4.2.3 Independence of Axioms in Projective Geometry  Printout
It is common sense to take a method and try it; if it fails, admit it frankly and try another. But above all, try something.
—Franklin D. Roosevelt (1882–1945)

Axiom 1. Any two distinct points are incident with exactly one line.

Axiom 2. Any two distinct lines are incident with at least one point.

Axiom 3. There exist at least four points, no three of which are collinear.

Exercise 4.7. Consider just the first three axioms. Show they are independent. (Similar to problems in Chapter One. Examples of Axiomatic Systems.)
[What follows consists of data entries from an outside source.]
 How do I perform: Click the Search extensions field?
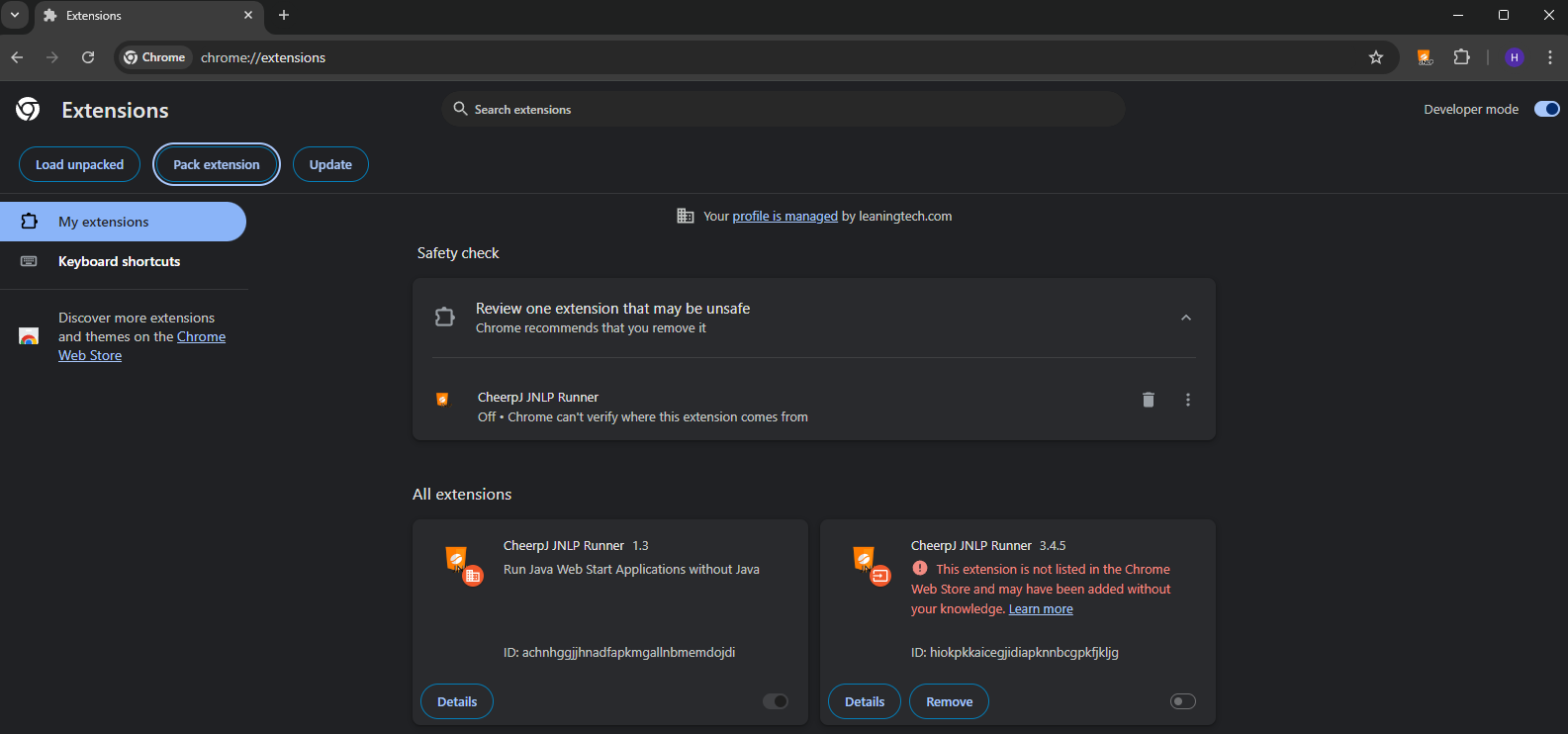click(782, 109)

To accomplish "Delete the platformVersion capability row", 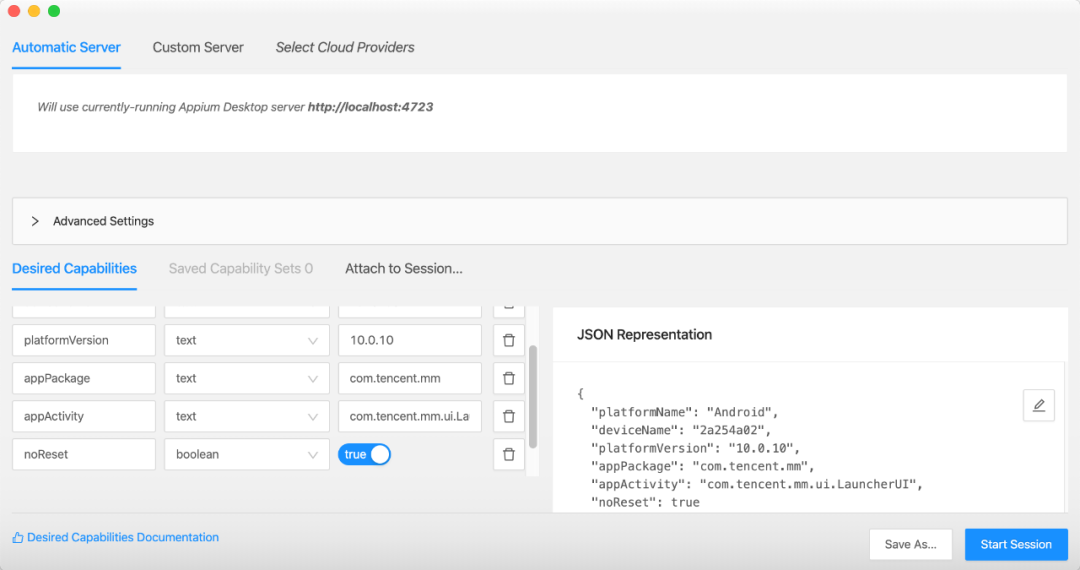I will 509,340.
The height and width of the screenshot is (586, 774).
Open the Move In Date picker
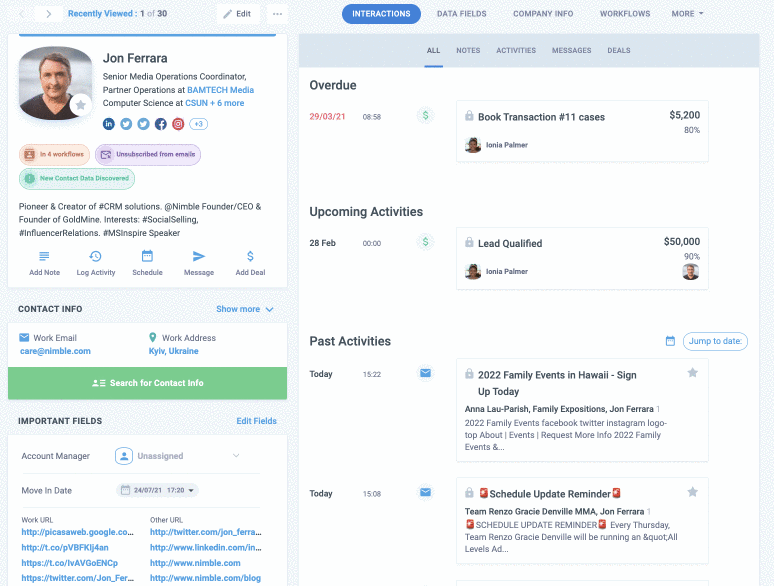[x=157, y=490]
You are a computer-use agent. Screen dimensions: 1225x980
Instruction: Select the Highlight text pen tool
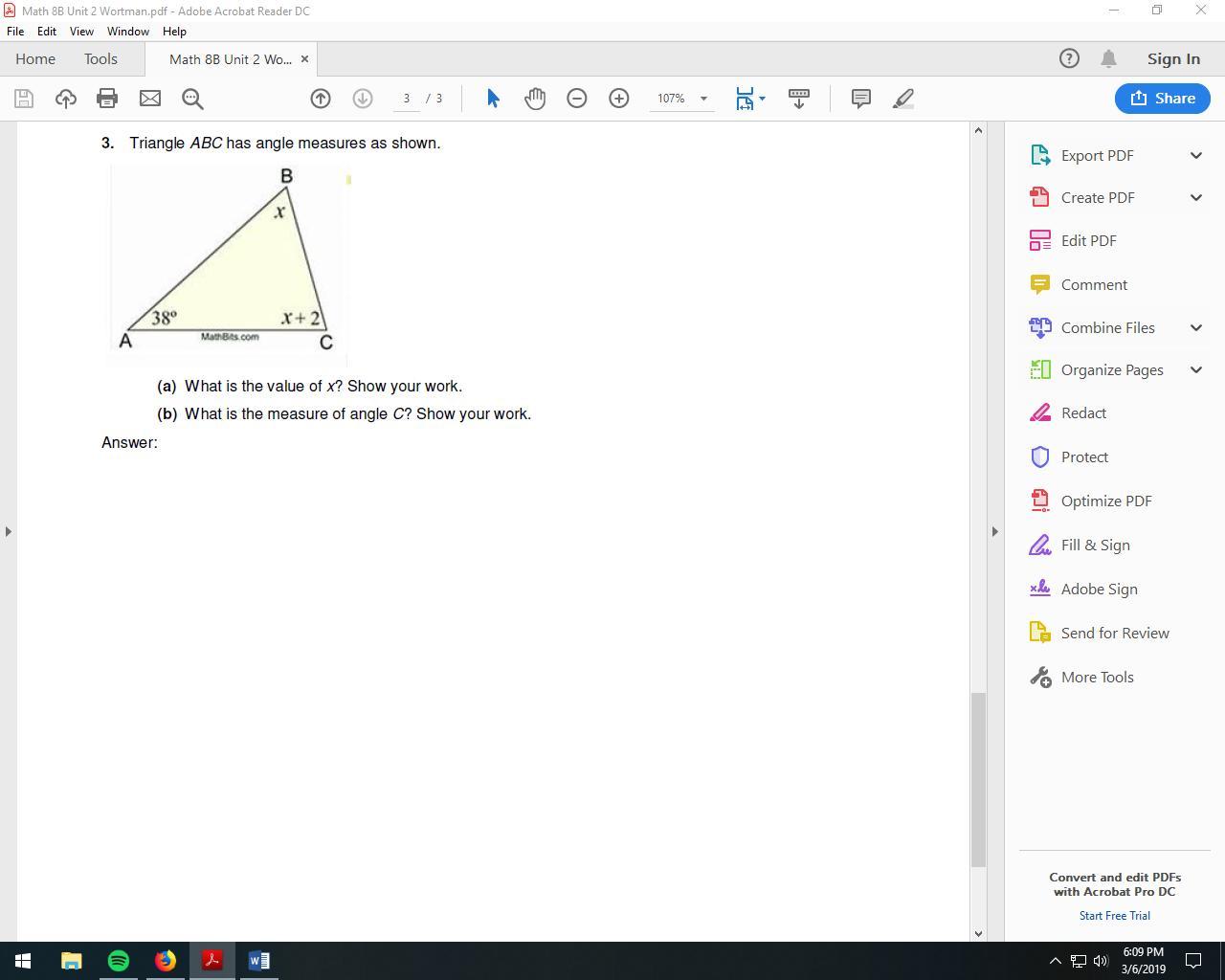[x=903, y=98]
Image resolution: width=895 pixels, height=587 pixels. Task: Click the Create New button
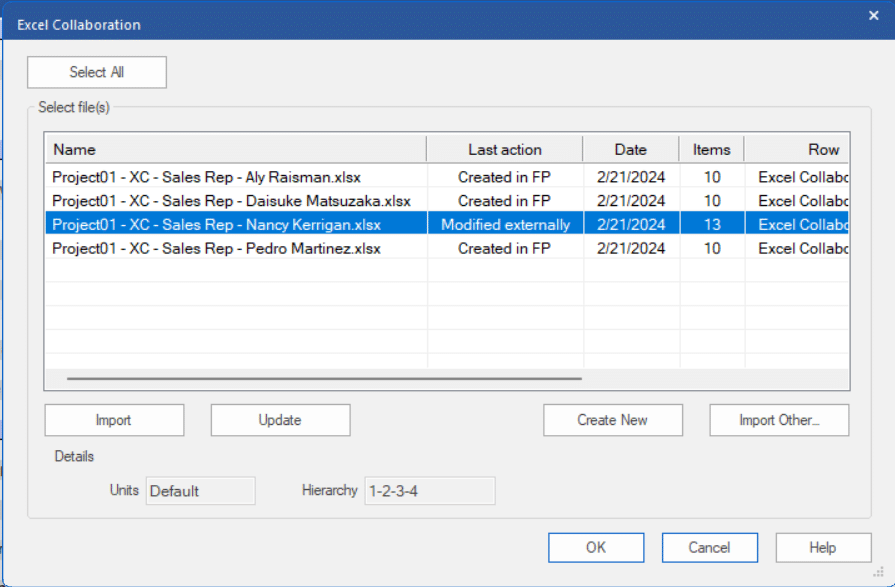(x=612, y=420)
Axiom 4. The three diagonal points of a complete quadrangle are never collinear.

Exercise 4.8. Show Axiom 4 is independent of Axioms 1–3. (Hint. Consider the projective plane of order 2 in Chapter One. A Finite Plane Projective Geometry.)

Axiom 5. (Desargues' Theorem) If two triangles are perspective from a point, then they are perspective from a line.

Challenge Exercise 4.9. Show Axiom 5 (Desargues' Theorem) is independent of Axioms 1–4.  

Axiom 6. If a projectivity on a pencil of points leaves three distinct points of the pencil invariant, it leaves every point of the pencil invariant.

Challenge Exercise 4.10. Show Axiom 6 is independent of Axioms 1–5.